De source sûre, à commencer par Julien Benneteau qui s'est entraîné avec lui à Cincinnati juste avant l'US Open, «c'est un gros bosseur». Ainsi qu'un garçon doté d'un sacré caractère sur le court. Voire sévèrement meloné pour certains. Tellement doué que lorsqu'il ne joue pas assez bien à son goût. C'est-à-dire que lorsque son coup droit massif ne part pas assez vite et fort le long de la ligne, le garçon s'invective sur le court. Et quand il part à la faute, là, ça peut carrément être déchirage de polo façon Hulk. Voire intimidation de l'adversaire, comme s'en était plaint l'Argentin Olivo Renzo, battu par le prodige russe à Moscou en 2015. Quant à l'Espagnol Fernando Verdasco, également victime du gamin de 17 ans cette année-là à Barcelone, il avait tranché : «C'est un gosse mal élevé.»

«Je ne peux pas envisager ma vie sans le tennis»

C'est que chez Rublev, «le tennis est quelque chose qui se ressent». Plus fort que tout. Petit, il a bien essayé la boxe (comme papa) mais, explique-t-il, quand il était dans la salle «je n'aimais pas ça, je voulais partir, alors qu'au tennis j'étais tellement heureux». Puis le foot. «J'aime bien le foot, poursuit-il, mais j'ai commencé à réfléchir et je me suis dit que si je me mettais à y jouer, alors cela voudrait dire que j'aurais moins de tennis dans ma vie. Et je n'étais pas prêt à ça. Je voulais jouer au tennis toute la journée. Je ne peux pas envisager ma vie sans le tennis.»

A voir ce qu'il a produit sur les courts de Flushing Meadows depuis le début de la quinzaine, l'évidence saute aux yeux. Fluide et explosif à la fois, il en impose. David Goffin, la deuxième tête de série principale (n°9) sorti du tableau par ses soins, après Grigor Dimitrov (n°7), peut en témoigner. Rublev, c'est du lourd, raquette en main. «Il est très tonique, très vif et prend la balle tôt, énumère le Belge. Et puis il frappe très, très fort avec son coup droit. Il est très agressif et il n'hésite pas à aller très souvent chercher le coup gagnant. C'est un joueur qui n'a peur de personne, il y va, il joue son jeu et il agresse son adversaire quoi qu'il arrive.»
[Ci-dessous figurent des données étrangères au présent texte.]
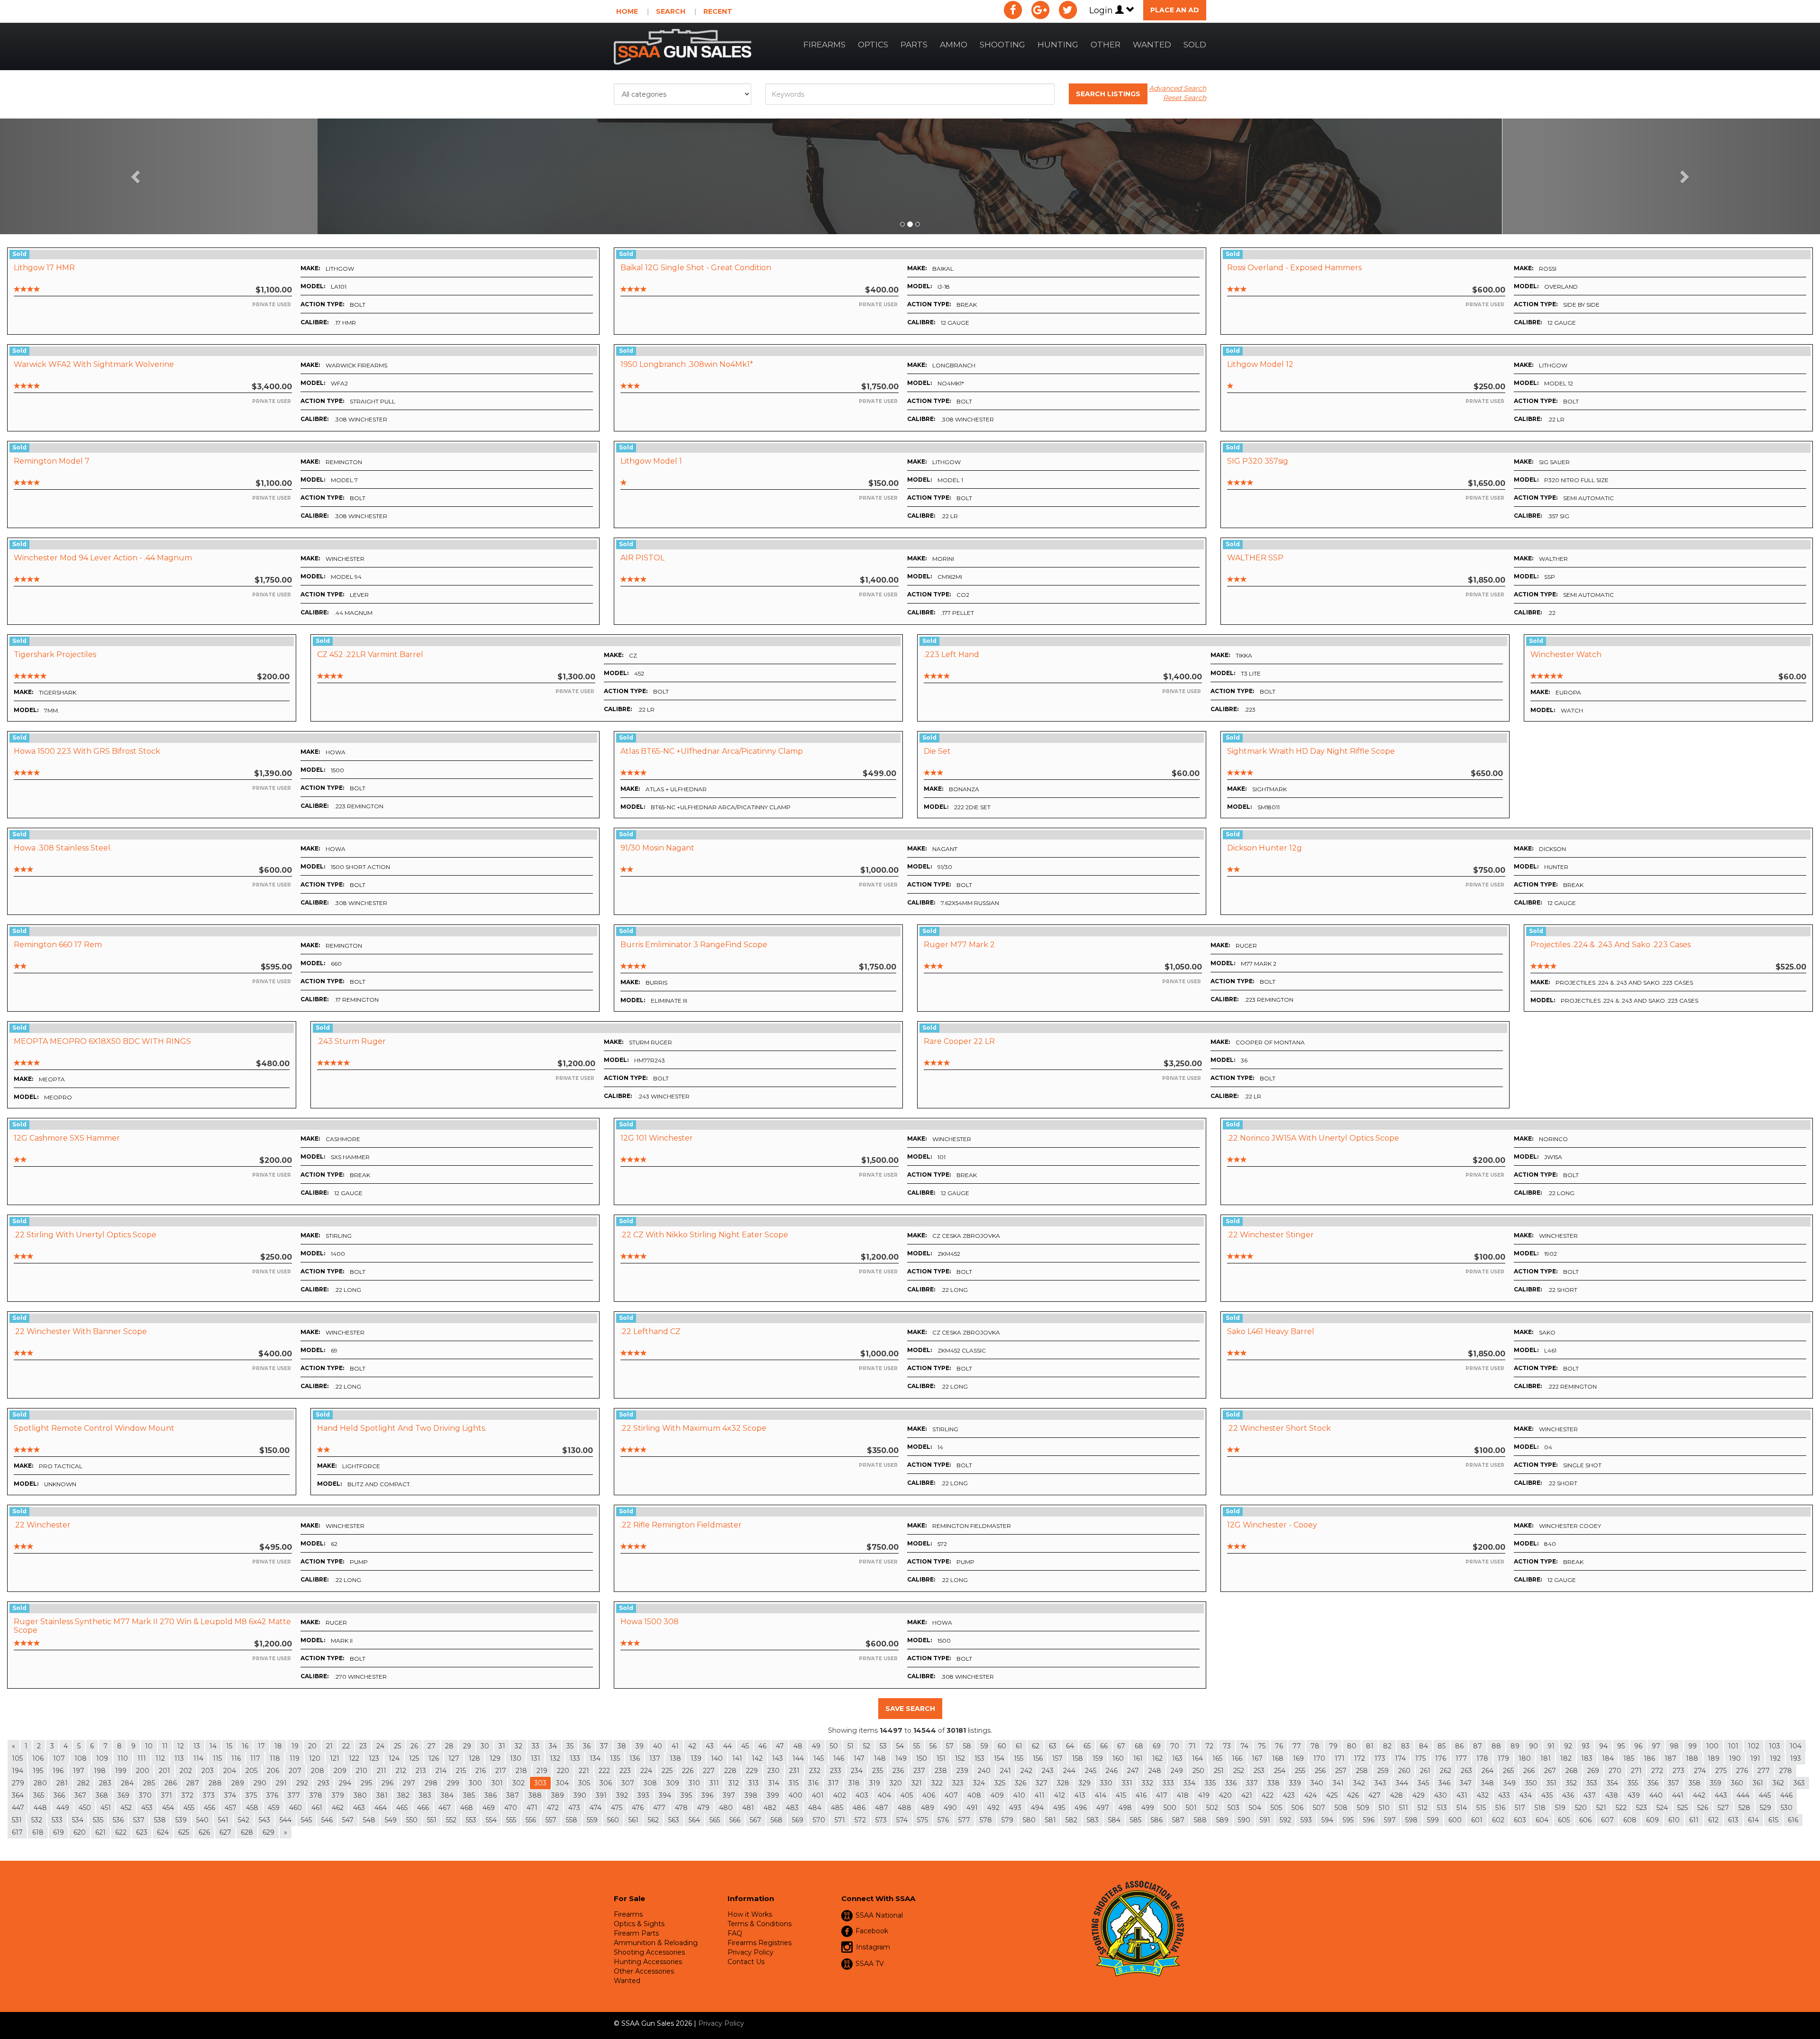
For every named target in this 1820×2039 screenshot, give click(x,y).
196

Même «Rafa», son idole, qui lui avait fait l'honneur de le convier à partager une semaine d'entraînement avec lui à Majorque il y a exactement trois ans ? «On verra bien, s'est risqué Andrey Rublev. Je pense que je réagirai normalement face à lui. Bon, bien sûr, ce sera un quart de finale… Mais j'espère bien que ce ne sera pas mon dernier sur le circuit. Il faudra que j'essaie de ne pas montrer mes émotions, de rester concentré, et que je me batte. C'est tout.» Et si Rublev avait raison ? Rien à perdre, tout à gagner. C'est simple finalement.